__What is expected__: Restate the data that follows exactly as it stands, beginning with the first line and ending with the line that contains "[tab] (80, 1101)".

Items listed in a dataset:
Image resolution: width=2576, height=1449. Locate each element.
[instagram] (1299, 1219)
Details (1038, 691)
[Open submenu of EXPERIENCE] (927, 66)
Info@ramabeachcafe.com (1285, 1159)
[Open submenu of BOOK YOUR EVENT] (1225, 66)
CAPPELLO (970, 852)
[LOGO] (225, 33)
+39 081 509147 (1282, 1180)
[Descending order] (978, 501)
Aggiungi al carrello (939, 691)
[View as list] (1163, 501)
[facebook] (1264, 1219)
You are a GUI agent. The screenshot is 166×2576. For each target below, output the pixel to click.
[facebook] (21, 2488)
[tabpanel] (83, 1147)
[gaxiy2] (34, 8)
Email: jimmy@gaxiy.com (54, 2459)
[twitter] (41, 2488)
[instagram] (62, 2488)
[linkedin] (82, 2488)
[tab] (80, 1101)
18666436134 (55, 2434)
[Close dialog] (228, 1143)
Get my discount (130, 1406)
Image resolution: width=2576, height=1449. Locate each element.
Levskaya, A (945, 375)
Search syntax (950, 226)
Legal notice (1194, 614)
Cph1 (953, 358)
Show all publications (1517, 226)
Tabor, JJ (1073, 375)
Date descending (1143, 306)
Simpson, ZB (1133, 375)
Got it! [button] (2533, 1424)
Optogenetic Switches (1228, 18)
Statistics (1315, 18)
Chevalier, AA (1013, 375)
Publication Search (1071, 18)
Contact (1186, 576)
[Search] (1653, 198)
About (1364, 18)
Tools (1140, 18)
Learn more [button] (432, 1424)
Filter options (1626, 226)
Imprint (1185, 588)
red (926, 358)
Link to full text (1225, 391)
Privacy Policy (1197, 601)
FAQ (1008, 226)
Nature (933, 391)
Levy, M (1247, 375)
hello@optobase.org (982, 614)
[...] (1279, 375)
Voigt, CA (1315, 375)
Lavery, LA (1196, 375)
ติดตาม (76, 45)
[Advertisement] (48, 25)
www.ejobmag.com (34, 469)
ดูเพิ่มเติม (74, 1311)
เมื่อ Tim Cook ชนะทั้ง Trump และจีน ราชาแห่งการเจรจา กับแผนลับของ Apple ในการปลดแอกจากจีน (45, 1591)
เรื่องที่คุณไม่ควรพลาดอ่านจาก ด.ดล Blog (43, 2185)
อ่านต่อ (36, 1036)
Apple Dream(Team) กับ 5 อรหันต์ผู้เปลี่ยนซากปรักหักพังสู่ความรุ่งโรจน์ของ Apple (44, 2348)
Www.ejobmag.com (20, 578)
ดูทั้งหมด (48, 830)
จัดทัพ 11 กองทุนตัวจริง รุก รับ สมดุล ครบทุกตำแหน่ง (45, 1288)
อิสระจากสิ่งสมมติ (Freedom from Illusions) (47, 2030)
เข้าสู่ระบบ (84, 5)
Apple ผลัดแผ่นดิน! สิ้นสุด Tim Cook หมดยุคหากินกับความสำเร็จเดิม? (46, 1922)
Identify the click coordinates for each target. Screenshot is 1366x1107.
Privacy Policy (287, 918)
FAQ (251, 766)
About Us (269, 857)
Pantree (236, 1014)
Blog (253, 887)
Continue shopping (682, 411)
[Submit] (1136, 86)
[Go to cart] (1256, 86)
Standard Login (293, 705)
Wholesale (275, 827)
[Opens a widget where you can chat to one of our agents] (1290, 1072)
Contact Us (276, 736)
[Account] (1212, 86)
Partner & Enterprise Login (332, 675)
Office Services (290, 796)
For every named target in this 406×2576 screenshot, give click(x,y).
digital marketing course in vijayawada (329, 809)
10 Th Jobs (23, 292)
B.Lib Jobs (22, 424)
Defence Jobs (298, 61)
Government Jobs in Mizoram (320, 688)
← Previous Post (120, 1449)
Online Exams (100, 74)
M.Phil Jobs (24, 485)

__Exercise output__:
Image resolution: width=2576, height=1449. Locate each element.
[instagram] (1299, 1219)
Details (1038, 691)
[Open submenu of EXPERIENCE] (927, 66)
Info@ramabeachcafe.com (1285, 1159)
[Open submenu of BOOK YOUR EVENT] (1225, 66)
CAPPELLO (970, 852)
[LOGO] (225, 33)
+39 081 509147 (1282, 1180)
[Descending order] (978, 501)
Aggiungi al carrello (939, 691)
[View as list] (1163, 501)
[facebook] (1264, 1219)
You are a GUI agent. The screenshot is 166×2576. For each target below, output the pixel to click.
[facebook] (21, 2488)
[tabpanel] (83, 1147)
[gaxiy2] (34, 8)
Email: jimmy@gaxiy.com (54, 2459)
[twitter] (41, 2488)
[instagram] (62, 2488)
[linkedin] (82, 2488)
[tab] (80, 1101)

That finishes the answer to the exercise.